There have been few people more widely known and beloved across the world than Lady Diana Spencer.
The 'people's princess' was an icon of grace and class, but also separate from the artifice of the rest of the royals.
It is this struggle between the 'real' Diana and the one she has to pretend to be for her royal family that forms the basis of new film Spencer.
The film, from Jackie director Pablo Larrain, takes place over a three-day Christmas break with the royals at Sandringham in 1991.
It is not a biopic or slice of real life, but a 'fable', inspired and informed by real stories from staff and Diana's own interviews.

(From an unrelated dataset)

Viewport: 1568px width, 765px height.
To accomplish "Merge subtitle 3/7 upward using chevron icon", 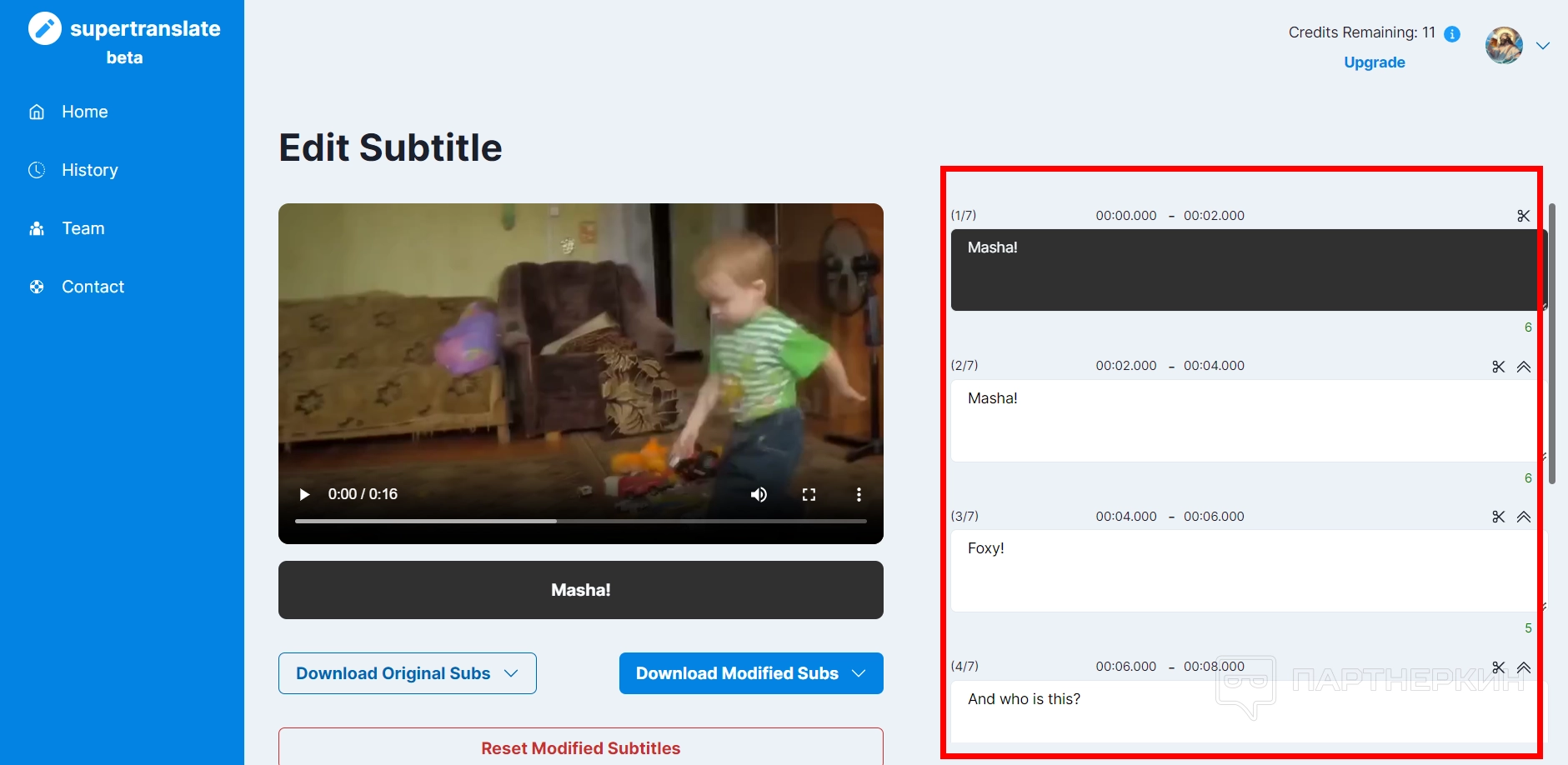I will pyautogui.click(x=1524, y=517).
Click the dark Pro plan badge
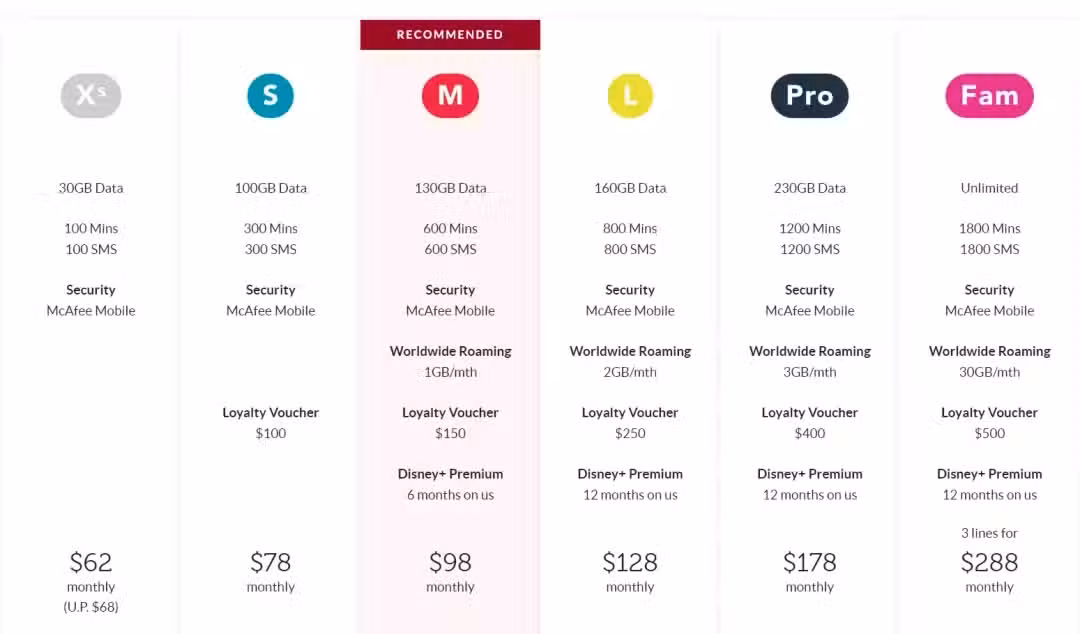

There's little in the way of actual plot, with Spencer serving more as a character study of a very trapped, anxious, overwhelmed and underloved woman.
Kristen Stewart (Twilight) plays Diana surprisingly well. Stewart, usually known for her awkward, fidgety acting style, transforms that energy into an anxiety-ridden performance. She also manages the accent quite well, rarely, if ever, slipping up.

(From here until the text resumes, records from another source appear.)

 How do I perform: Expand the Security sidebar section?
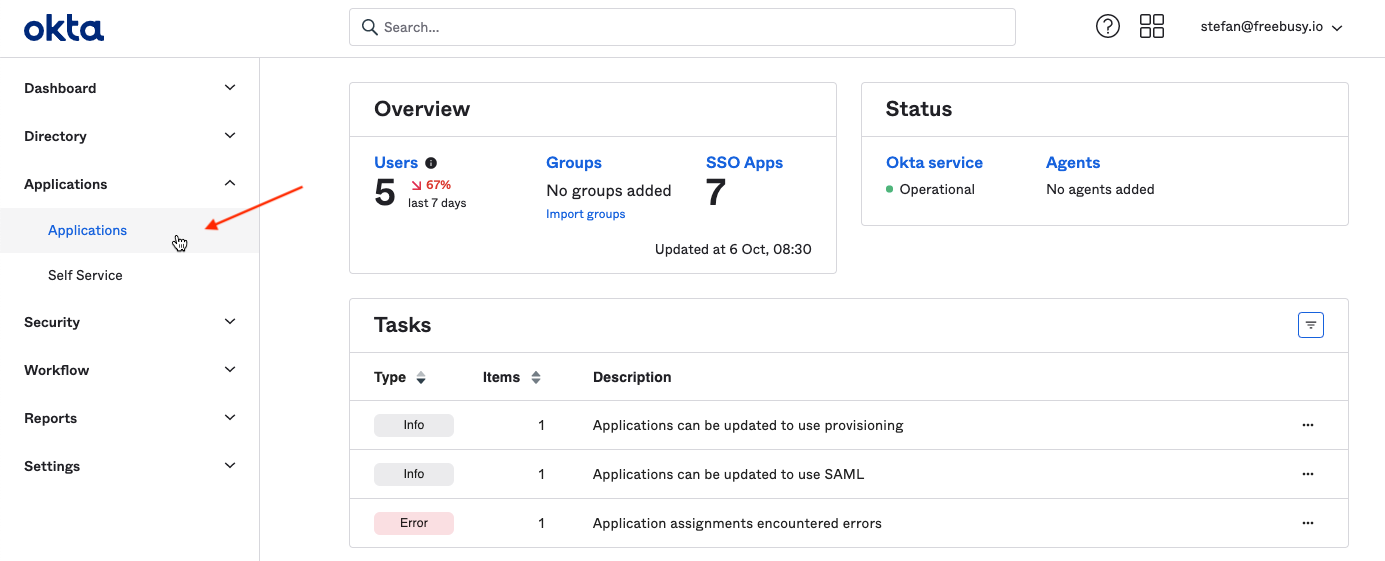click(x=130, y=322)
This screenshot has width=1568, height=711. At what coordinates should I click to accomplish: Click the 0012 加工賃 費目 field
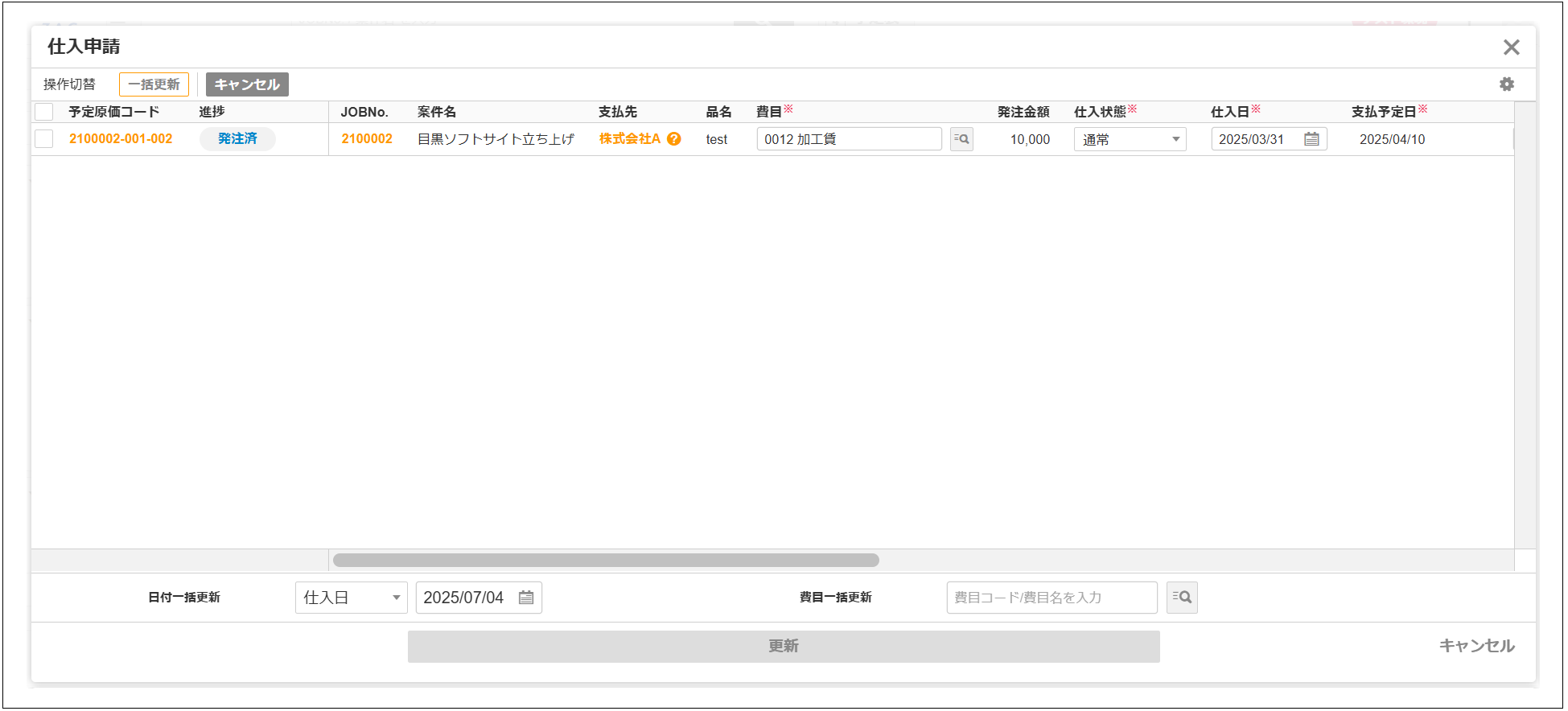(849, 139)
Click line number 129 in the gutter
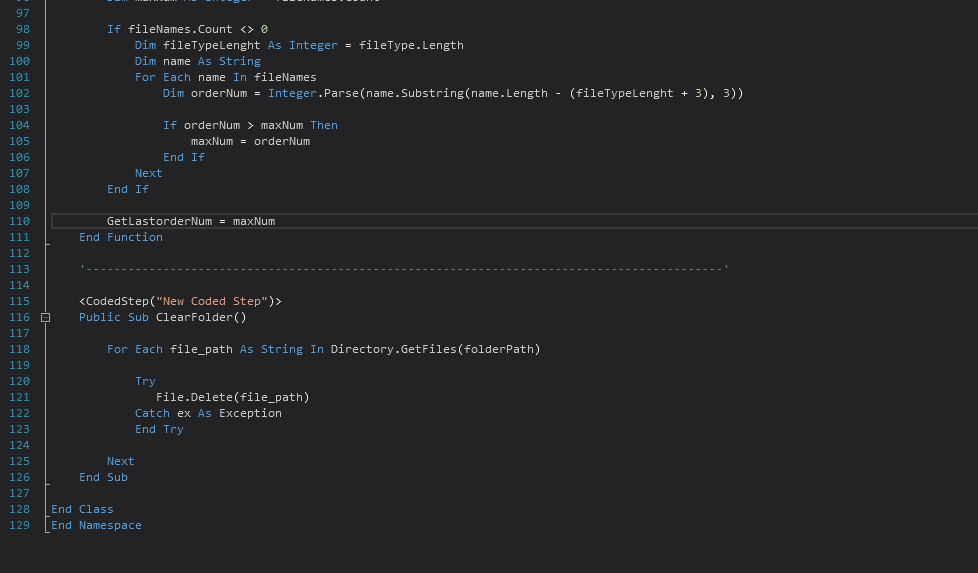978x573 pixels. click(x=18, y=525)
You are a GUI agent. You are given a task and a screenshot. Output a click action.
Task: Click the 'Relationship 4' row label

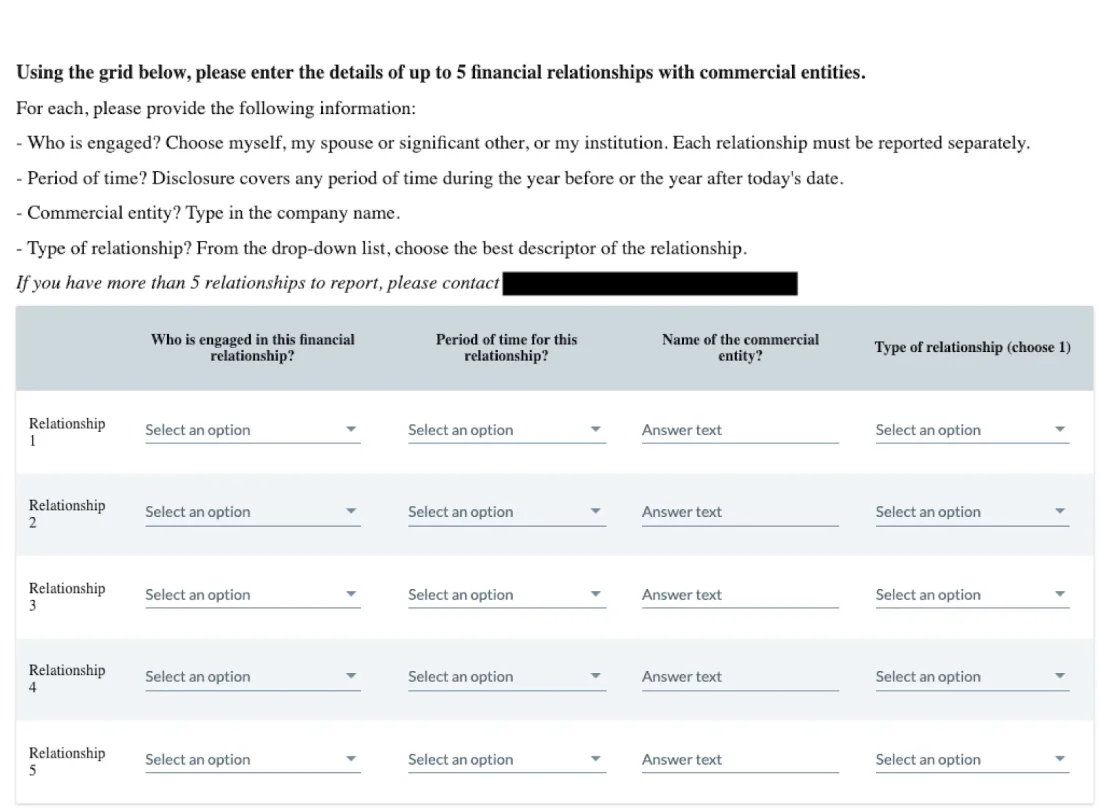tap(66, 678)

What comes through so strongly is the complete suffocation Diana feels as a member of this family, an inability to just act like a human and let her guard down.
If she's not being relentlessly photographed and reported on in the press, she's being watched by the household staff, who have been tasked to report back any strange (deemed not royally suitable) behaviour.
With a soft focus and little to no close-ups of other characters, Spencer feels like a fever dream. Probably not the best for people who like their films driven by story.